Excerpt provided:
Washington, Jan 10 (ANI): A new research has determined that rocks on Mars are on the move, rolling into the wind and forming organized patterns.
Images taken by the Mars Exploration Rover Spirit show small rocks regularly spaced about 5 to 7 centimeters apart on the intercrater plains between Lahontan Crater and the Columbia Hills.
The new finding counters the previous explanation of the evenly spaced arrangement of small rocks on Mars.
That explanation suggested that the rocks were picked up and carried downwind by extreme high-speed winds thought to occur on Mars in the past.
Although Mars is a windy planet, it would be difficult for the wind to carry the small rocks, which range in size from a quarter to a softball, according to Jon D. Pelletier, associate professor of geosciences at The University of Arizona in Tucson.
Pelletier and his colleagues suggest that wind blows sand away from the front of the rock, creating a pit, and then deposits that sand behind the rock, creating a hill. The rock then rolls forward into the pit, moving into the wind.
As long as the wind continues to blow, the process is repeated and the rocks move forward.
"You get this happening five, 10, 20 times then you start to really move these things around," said Pelletier. "They can move many times their diameter," he added.
The process is nearly the same with a cluster of rocks.
However, with a cluster of rocks, those in the front of the group shield those in the middle or on the edges from the wind, according to Pelletier.
Because the middle and outer rocks are not directly hit by the wind, the wind creates pits to the sides of those rocks.
Therefore, they roll to the side, not directly into the wind, and the cluster begins to spread out.
To investigate the regular patterns of the rocks on Mars, Pelletier combined three standard numerical computer models.
The first modeled air flow, the second modeled erosion and deposition of sand and the third modeled the rocks' movement.
He also conducted what is known as a Monte Carlo simulation, which applies his combination numerical model over and over to a random pattern of rocks to see how the rocks ultimately end up.
Pelletier ran the simulation 1,000 times. The rocks ended up into a regular pattern 90 percent of the time.
As an independent verification, he also compared the pattern predicted by the numerical model to the distances between each rock and its nearest neighbor in the Mars images.
The patterns of the Martian rocks matched what the model predicted. (ANI)

Exercise task 1:
Reproduce the entire article about rocks moving on Mars word for word.

The data:
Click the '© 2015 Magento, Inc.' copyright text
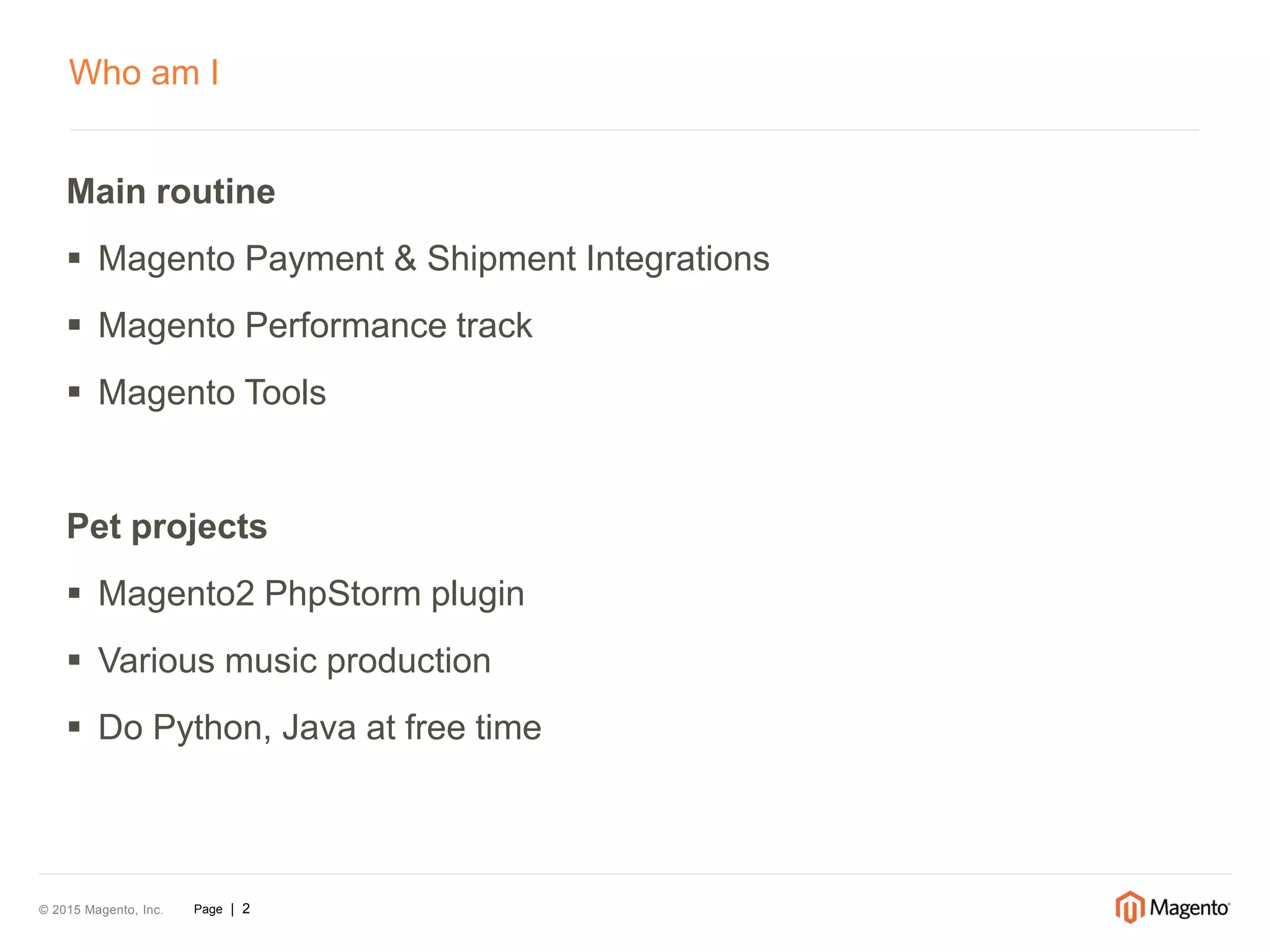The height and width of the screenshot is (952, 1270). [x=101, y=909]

--

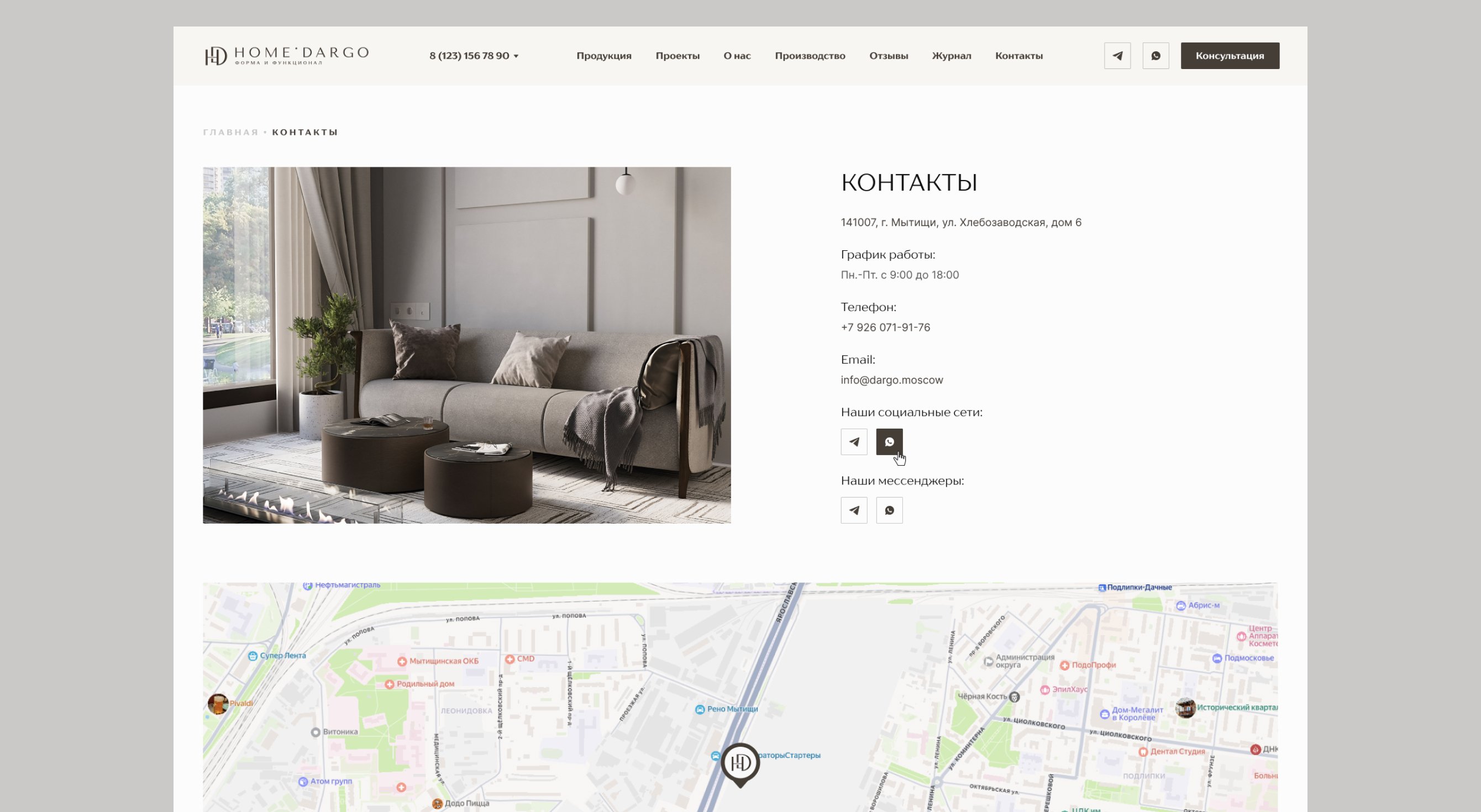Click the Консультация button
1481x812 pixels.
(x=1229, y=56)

==

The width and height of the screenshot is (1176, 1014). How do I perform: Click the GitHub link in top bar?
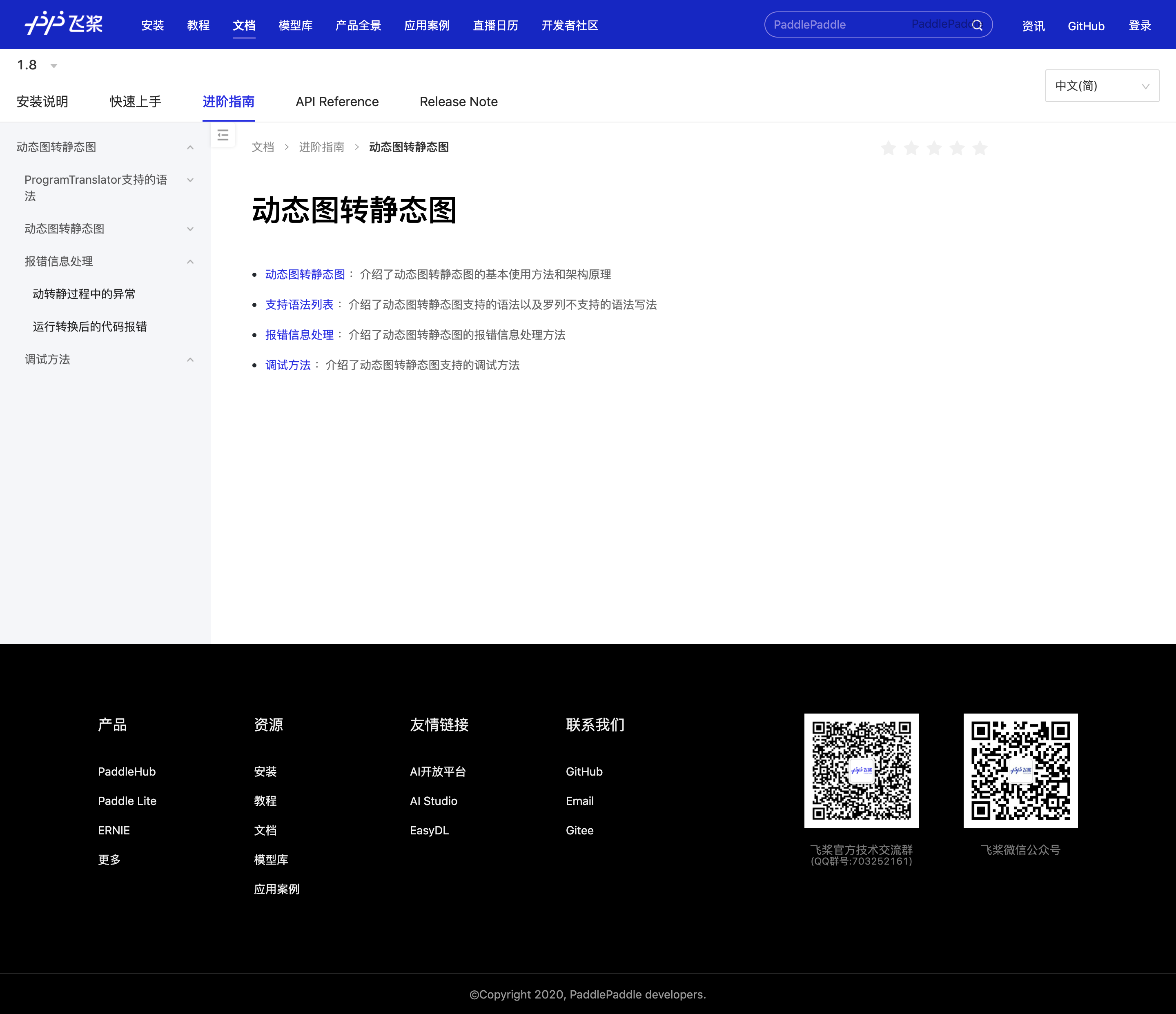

Exercise task 2:
From the records, quote the lines starting with the line containing "Click the Консультация button" and ending with the line containing "(x=1229, y=56)", including both of those lines. Leave any pictures out of your answer.

Task answer 1:
Washington, Jan 10 (ANI): A new research has determined that rocks on Mars are on the move, rolling into the wind and forming organized patterns.
Images taken by the Mars Exploration Rover Spirit show small rocks regularly spaced about 5 to 7 centimeters apart on the intercrater plains between Lahontan Crater and the Columbia Hills.
The new finding counters the previous explanation of the evenly spaced arrangement of small rocks on Mars.
That explanation suggested that the rocks were picked up and carried downwind by extreme high-speed winds thought to occur on Mars in the past.
Although Mars is a windy planet, it would be difficult for the wind to carry the small rocks, which range in size from a quarter to a softball, according to Jon D. Pelletier, associate professor of geosciences at The University of Arizona in Tucson.
Pelletier and his colleagues suggest that wind blows sand away from the front of the rock, creating a pit, and then deposits that sand behind the rock, creating a hill. The rock then rolls forward into the pit, moving into the wind.
As long as the wind continues to blow, the process is repeated and the rocks move forward.
"You get this happening five, 10, 20 times then you start to really move these things around," said Pelletier. "They can move many times their diameter," he added.
The process is nearly the same with a cluster of rocks.
However, with a cluster of rocks, those in the front of the group shield those in the middle or on the edges from the wind, according to Pelletier.
Because the middle and outer rocks are not directly hit by the wind, the wind creates pits to the sides of those rocks.
Therefore, they roll to the side, not directly into the wind, and the cluster begins to spread out.
To investigate the regular patterns of the rocks on Mars, Pelletier combined three standard numerical computer models.
The first modeled air flow, the second modeled erosion and deposition of sand and the third modeled the rocks' movement.
He also conducted what is known as a Monte Carlo simulation, which applies his combination numerical model over and over to a random pattern of rocks to see how the rocks ultimately end up.
Pelletier ran the simulation 1,000 times. The rocks ended up into a regular pattern 90 percent of the time.
As an independent verification, he also compared the pattern predicted by the numerical model to the distances between each rock and its nearest neighbor in the Mars images.
The patterns of the Martian rocks matched what the model predicted. (ANI)

Task answer 2:
Click the Консультация button
1481x812 pixels.
(x=1229, y=56)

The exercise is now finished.